The white LED, back-lit, Scrabble-tile keyboard is very comfortable and accurate to type upon. There’s also a number pad but we never like to see squashed arrow keys. The trackpad is smooth and accurate but the buttons are a little too stiff for our liking. There’s also a fingerprint reader embedded into it with TPM-based security, but it’s not Windows Hello-logon compatible.
The Acer Aspire Vero’s IPS screen has a rather thick bezel, but that’s something laptop marketers care more about than us. At the top is a usable HD webcam. The screen itself is bright and well-lit but colours are a little muted. It has a 60Hz refresh rate so it’s not great for fast-and-frantic gaming, but pixel response time is good and there’s minimal ghosting. We did notice banding in some gradients but it wasn’t too distracting when interacting with multimedia. The bright screen helps with contrast: details are visible in dark areas but can get lost in bright areas.
The speakers offer reasonable fidelity from top to bottom – there’s even a smidge of bass present. But they don’t get very loud.
The Acer Aspire Vero has a quad-core, 1.0-4.5GHz Intel Core i5-1155G7 processor, 8GB RAM and a (small) 256GB hard drive. These combined to score 4641 in PCMark 10. This is quite low but more than adequate for office and basic multimedia work. Scores of 898 in Cinebench R15 and 5217 in R23 demonstrate that it’s not great for processor-intensive rendering workloads.
Meanwhile the modest, integrated Intel Iris Xe graphics naturally aren’t great for gaming. It wouldn’t run the 3DMark Port Royal ray-tracing test and it only scored 978 (average 5fps) in Time Spy, 935 (4fps) in Fire Strike Extreme and 1466 (8.8fps) in Wild Life Extreme. So, it’s not a gaming machine. A score of 8561 in the lesser Night Raid test still only reflects an average of 44fps, so it will still struggle playing casual and competitive games.
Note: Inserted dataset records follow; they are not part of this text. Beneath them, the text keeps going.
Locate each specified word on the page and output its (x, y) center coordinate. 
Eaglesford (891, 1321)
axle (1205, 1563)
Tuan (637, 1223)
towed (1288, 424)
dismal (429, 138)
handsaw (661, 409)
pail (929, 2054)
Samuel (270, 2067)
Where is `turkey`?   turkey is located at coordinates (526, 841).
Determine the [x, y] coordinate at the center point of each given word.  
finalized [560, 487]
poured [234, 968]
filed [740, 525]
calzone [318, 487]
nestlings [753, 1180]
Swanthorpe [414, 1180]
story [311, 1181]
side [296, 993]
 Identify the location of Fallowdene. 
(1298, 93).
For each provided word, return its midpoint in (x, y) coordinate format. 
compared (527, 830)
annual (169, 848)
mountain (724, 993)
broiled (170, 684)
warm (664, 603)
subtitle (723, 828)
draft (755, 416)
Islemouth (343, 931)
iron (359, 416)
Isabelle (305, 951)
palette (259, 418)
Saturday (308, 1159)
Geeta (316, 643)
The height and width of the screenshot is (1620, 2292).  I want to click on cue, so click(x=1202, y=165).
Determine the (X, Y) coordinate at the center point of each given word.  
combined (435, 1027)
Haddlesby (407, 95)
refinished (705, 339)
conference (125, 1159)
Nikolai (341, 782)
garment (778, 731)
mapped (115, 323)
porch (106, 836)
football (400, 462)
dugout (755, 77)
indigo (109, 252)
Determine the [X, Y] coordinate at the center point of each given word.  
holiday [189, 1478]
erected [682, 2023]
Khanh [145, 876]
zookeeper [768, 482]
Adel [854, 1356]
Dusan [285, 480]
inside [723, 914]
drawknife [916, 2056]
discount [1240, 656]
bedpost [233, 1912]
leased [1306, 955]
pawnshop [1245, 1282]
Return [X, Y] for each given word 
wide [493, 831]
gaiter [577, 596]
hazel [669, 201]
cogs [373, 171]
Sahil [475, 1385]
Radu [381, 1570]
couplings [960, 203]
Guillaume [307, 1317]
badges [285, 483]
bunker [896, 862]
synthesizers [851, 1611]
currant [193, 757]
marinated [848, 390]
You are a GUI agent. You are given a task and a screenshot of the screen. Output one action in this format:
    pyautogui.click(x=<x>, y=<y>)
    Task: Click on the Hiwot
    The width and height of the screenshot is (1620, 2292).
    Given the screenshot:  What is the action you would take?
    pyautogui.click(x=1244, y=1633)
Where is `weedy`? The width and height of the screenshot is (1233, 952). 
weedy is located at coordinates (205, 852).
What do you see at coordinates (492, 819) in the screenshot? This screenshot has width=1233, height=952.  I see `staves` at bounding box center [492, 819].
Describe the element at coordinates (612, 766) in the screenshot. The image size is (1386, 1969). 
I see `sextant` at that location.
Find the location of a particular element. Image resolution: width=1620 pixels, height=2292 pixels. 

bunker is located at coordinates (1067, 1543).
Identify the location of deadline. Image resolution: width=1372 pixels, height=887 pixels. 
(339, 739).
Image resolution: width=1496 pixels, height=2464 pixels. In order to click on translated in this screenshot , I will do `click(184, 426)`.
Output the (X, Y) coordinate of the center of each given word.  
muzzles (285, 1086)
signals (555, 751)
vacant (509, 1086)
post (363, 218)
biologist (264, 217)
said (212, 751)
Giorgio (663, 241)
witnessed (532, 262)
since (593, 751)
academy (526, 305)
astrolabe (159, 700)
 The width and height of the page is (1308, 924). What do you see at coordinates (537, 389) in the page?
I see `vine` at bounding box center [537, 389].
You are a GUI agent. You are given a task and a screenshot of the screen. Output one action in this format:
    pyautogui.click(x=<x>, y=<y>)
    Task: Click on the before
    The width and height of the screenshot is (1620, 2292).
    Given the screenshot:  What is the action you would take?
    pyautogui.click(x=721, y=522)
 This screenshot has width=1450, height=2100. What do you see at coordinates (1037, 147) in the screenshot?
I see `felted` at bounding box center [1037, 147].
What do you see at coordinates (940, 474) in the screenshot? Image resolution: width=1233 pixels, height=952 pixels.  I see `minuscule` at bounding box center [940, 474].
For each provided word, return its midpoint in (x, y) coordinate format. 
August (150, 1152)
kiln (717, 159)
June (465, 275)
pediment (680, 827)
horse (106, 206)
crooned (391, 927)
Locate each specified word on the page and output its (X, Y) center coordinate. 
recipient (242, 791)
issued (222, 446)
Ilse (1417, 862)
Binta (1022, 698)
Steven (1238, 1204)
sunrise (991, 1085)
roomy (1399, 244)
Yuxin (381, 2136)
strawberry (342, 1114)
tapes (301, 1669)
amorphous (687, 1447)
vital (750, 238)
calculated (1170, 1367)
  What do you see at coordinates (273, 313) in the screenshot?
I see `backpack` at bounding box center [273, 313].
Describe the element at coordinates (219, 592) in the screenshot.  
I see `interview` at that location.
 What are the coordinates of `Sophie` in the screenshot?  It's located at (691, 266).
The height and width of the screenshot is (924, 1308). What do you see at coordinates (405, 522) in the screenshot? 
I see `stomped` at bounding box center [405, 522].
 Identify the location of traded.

Despite the low power, when under load the fans can ramp up to create a noisy whoosh. However, it’s silent for most minor workloads and multimedia playback.
Inside is Wi-Fi 6 and Bluetooth 5.0.
At 1.86KG the Acer Aspire Vero is reasonably light for a 15-inch laptop. The PSU and cables add another 300g – which is relatively light. The 65Wh battery ran PCMark 10’s Modern Office test for an impressive 8hrs 11mins which is a full day out of the office. There’s also a special Verosense app which has four different battery-management modes. It’s a bit overkill but the goal is to maximise the lifespan of the battery.
Despite the recycled material, it’s worth noting that the chassis is stiff and should survive life on the road. We did find that it can scratch a little more easily than rivals, but we reckon it comes from the Land Rover Defender School of Design whereby it will actually look better with a few scratches and dings.
Should I buy the Acer Aspire Vero?
At $1,098 it’s relatively inexpensive and this improves the value proposition of what’s otherwise a low-powered laptop. However, what the Acer Aspire Vero represents is more than just a low-powered computer, it’s a technical exercise that’s instantly viable – this is no Gen 1, experiment. For that we applaud it. The main alternatives also come from the Acer stable. On the one hand there’s the ultraportable Acer Swift X which also offers modest gaming capabilities. On the other there’s the Acer Nitro 5 which uses all kinds of modern, nasty, normal materials but is good for gaming.
Acer Aspire Vero results
- 2D Performance
- 3D Performance
A great technical exercise in sustainable manufacturing. It’s a decent laptop in its own right too.